McCain’s health care plan is stronger (maybe the strongest of the Republicans). The details are not there, but it seems that McCain wants to de-link health insurance from employment. I say this because he talks of portability of plans, purchasing plans nationwide, allowing families to buy insurance from any group (churches, professional associations, etc.), and he wants to change the tax code so that it does not favor employee sponsored insurance. He favors tax credits to purchase insurance instead. He also talks about risk adjustment within Medicaid. I like that he mentions risk adjustment, but it certainly is not a well developed idea. Lastly, McCain states that costs must be reigned in before any real reform can take place. I agree with him there. How exactly? McCain has ideas – some of them good – but I wouldn’t call it an integrated plan.
I searched Giuliani’s website and could not find a health care plan (it was at least not under the category “Issues”).

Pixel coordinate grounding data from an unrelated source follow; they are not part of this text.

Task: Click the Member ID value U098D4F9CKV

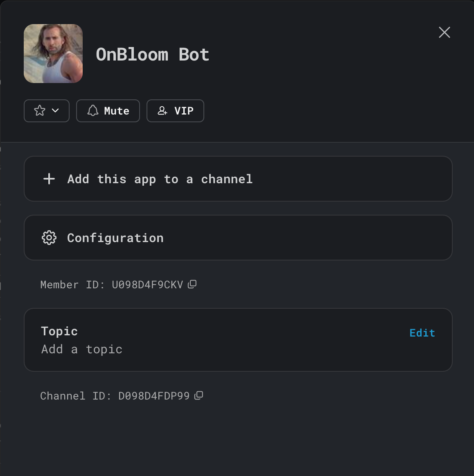Action: [147, 285]
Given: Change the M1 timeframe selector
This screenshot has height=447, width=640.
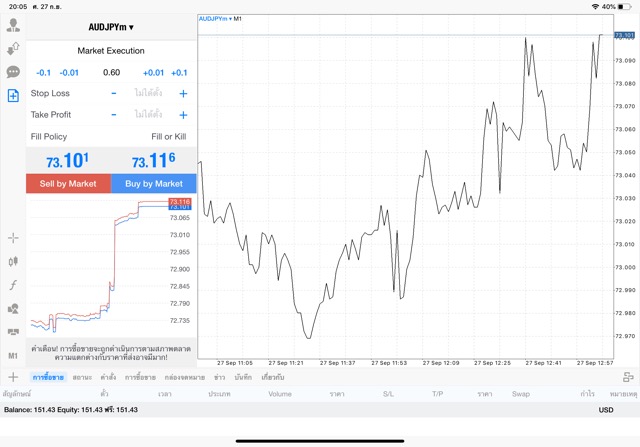Looking at the screenshot, I should (x=13, y=355).
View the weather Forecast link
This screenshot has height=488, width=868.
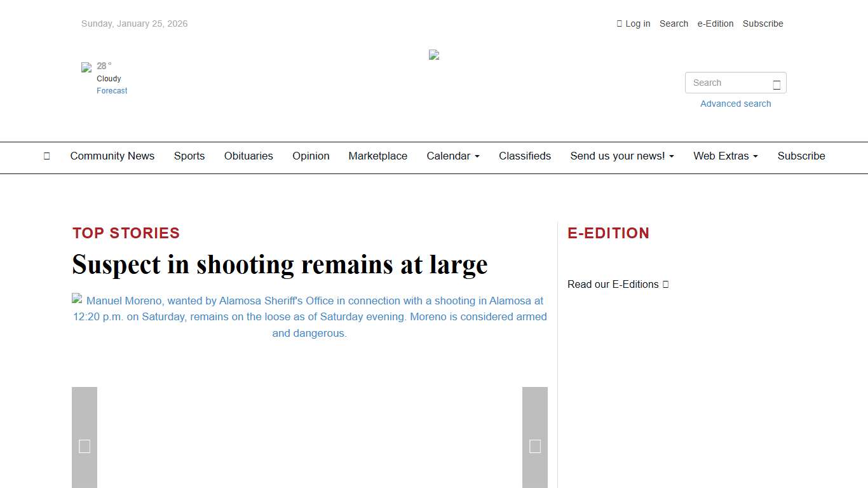point(112,91)
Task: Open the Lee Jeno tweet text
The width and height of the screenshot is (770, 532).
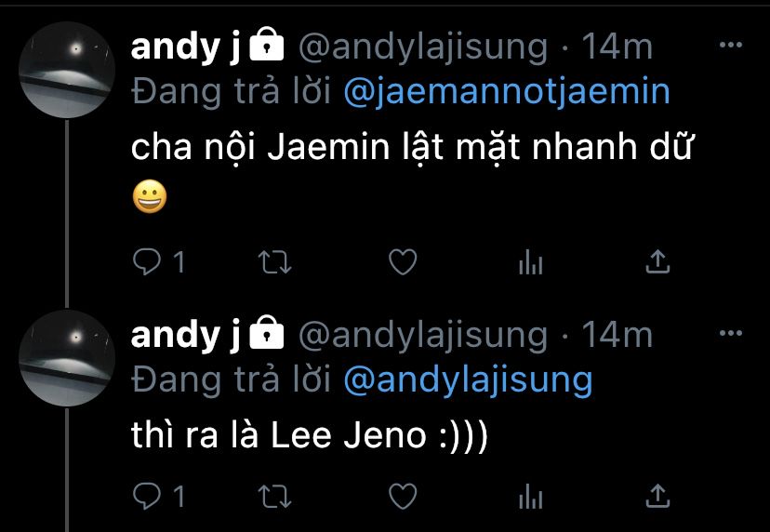Action: click(310, 435)
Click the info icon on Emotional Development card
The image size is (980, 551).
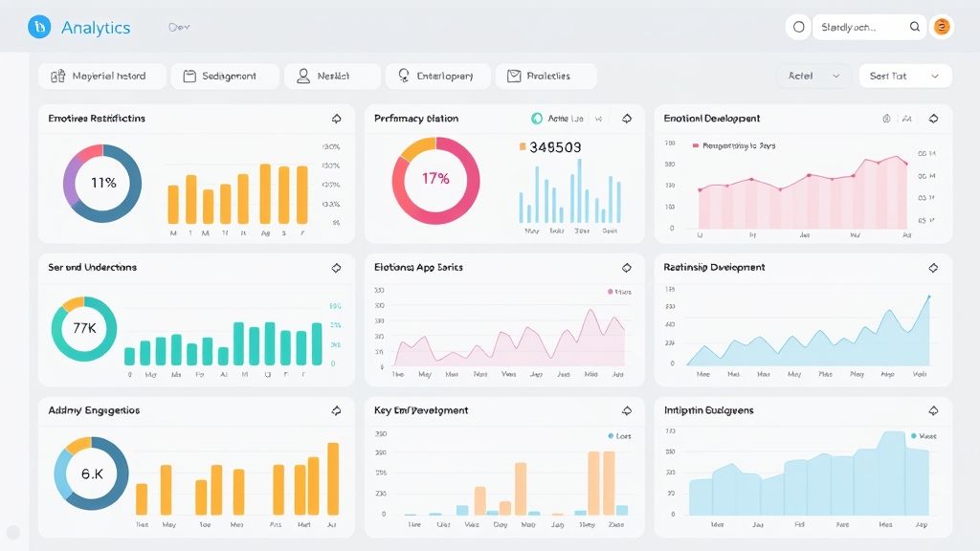tap(886, 119)
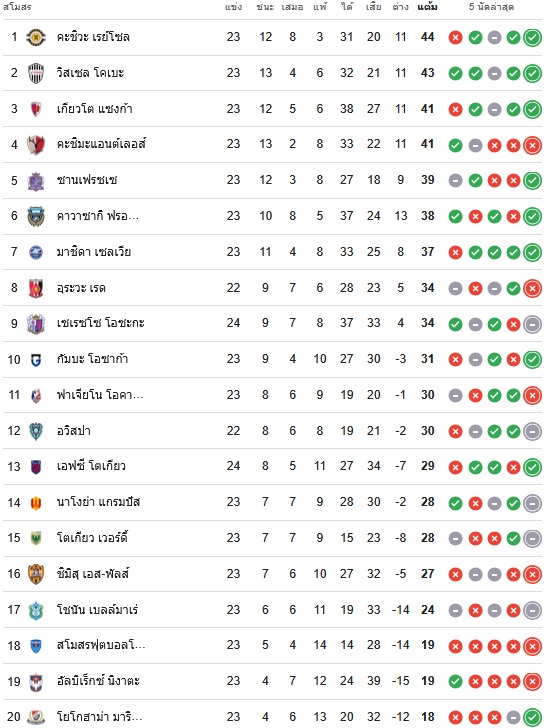Sort table by ชนะ wins column header
549x728 pixels.
pyautogui.click(x=265, y=6)
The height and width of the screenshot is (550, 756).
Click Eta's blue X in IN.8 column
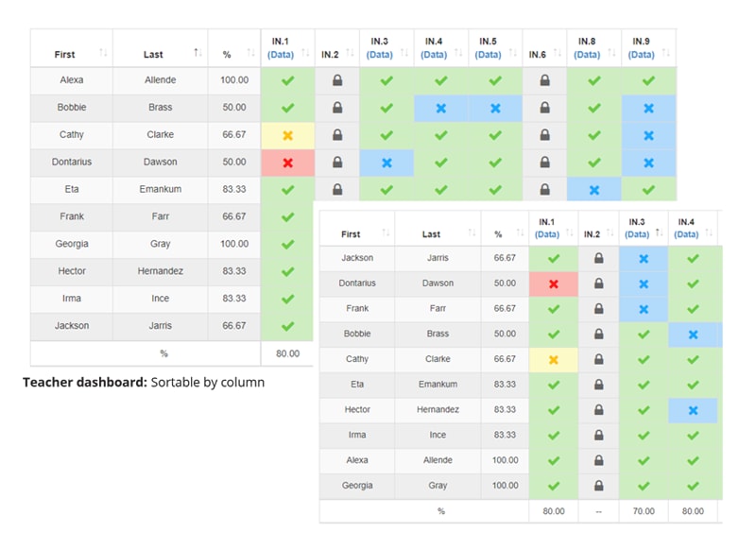593,190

I’m basing this critique off the Kaiser Family Foundation’s website. Giuliani wants to cover the uninsured by making it easier for them to purchase insurance. One, there will be a tax deduction for the those who buy insurance in the individual market and a tax credit for the poor. He seems to favor free market incentives. What those are seem unclear. He also seems to understand that selection issues might pose a problem, so he leaves that up to the States to figure out (he’ll provide block grants to the States so they can create innovative procedures to address adverse selection). Again, it can’t be called a plan. Giuliani has cobbled together some ideas – that’s about it.
Lastly, Romney. After he played a crucial role in creating and implementing the Massachusetts’ universal health care plan I was expecting so much, but sigh. He has nothing. Absolutely nothing. Deregulate, States take the lead, tax deductions for those without employer insurance, and medical liablity reform. Okay, something, but that is literally it. I’m disappointed.

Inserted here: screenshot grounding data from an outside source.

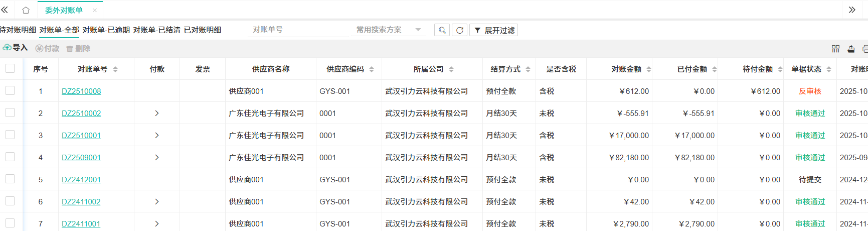This screenshot has width=868, height=231.
Task: Open statement link DZ2510001
Action: pos(81,136)
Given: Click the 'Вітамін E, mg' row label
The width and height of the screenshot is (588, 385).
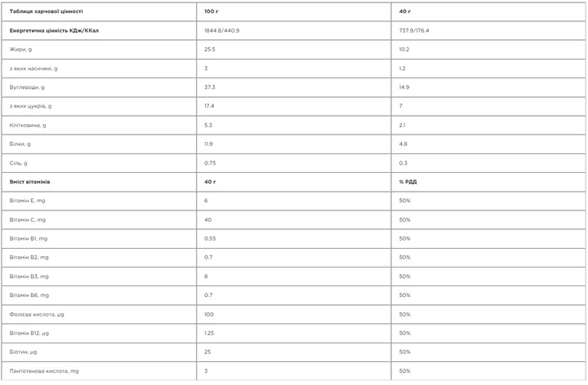Looking at the screenshot, I should [28, 201].
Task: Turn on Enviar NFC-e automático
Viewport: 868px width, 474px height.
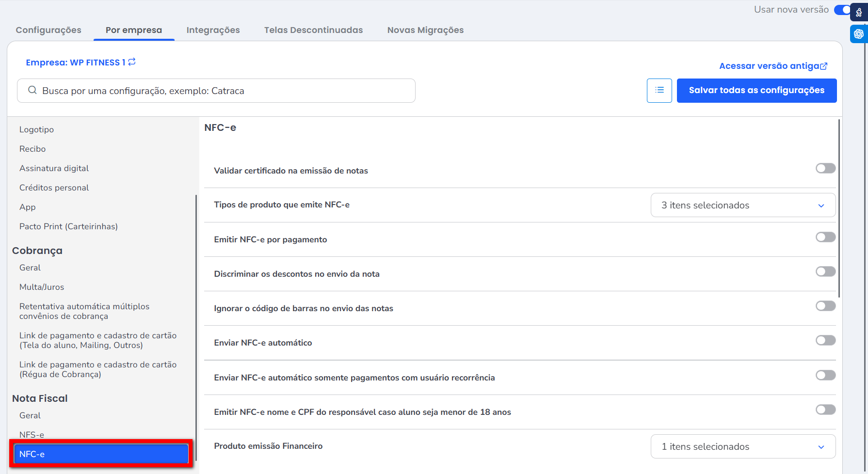Action: coord(825,340)
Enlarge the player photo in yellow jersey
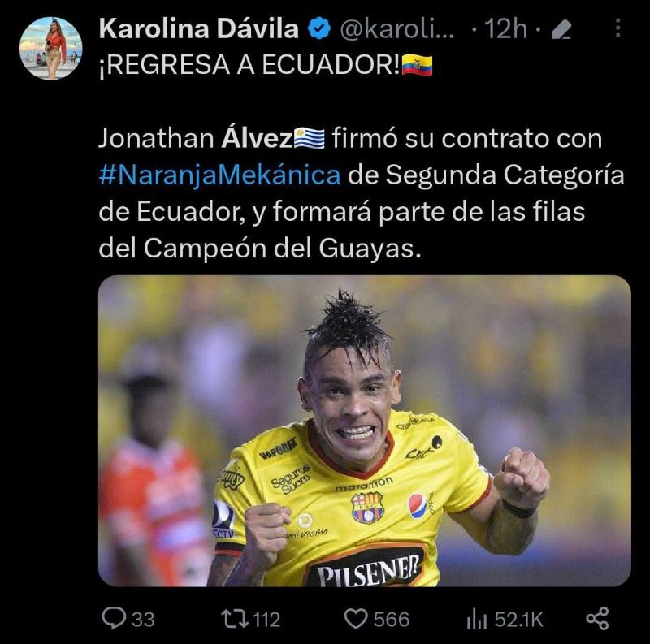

The Republican health care plans are light except for a few good ideas from McCain. They generally believe in deregulation, a federalist approach, medical liability reform, improved medical information technology, decreased fraud, market reforms and no government mandates. Most of them don’t mention (or briefly mention) the selection issues, provider payment schemes, cost containment, or what they would do with the current public systems. Besides McCain, they give few hints that they have a grasp on health care policy. Romney’s history speaks to his understanding of health care policy, but he won’t show it for political reasons. If voting only on health care I would have to choose a Democrat.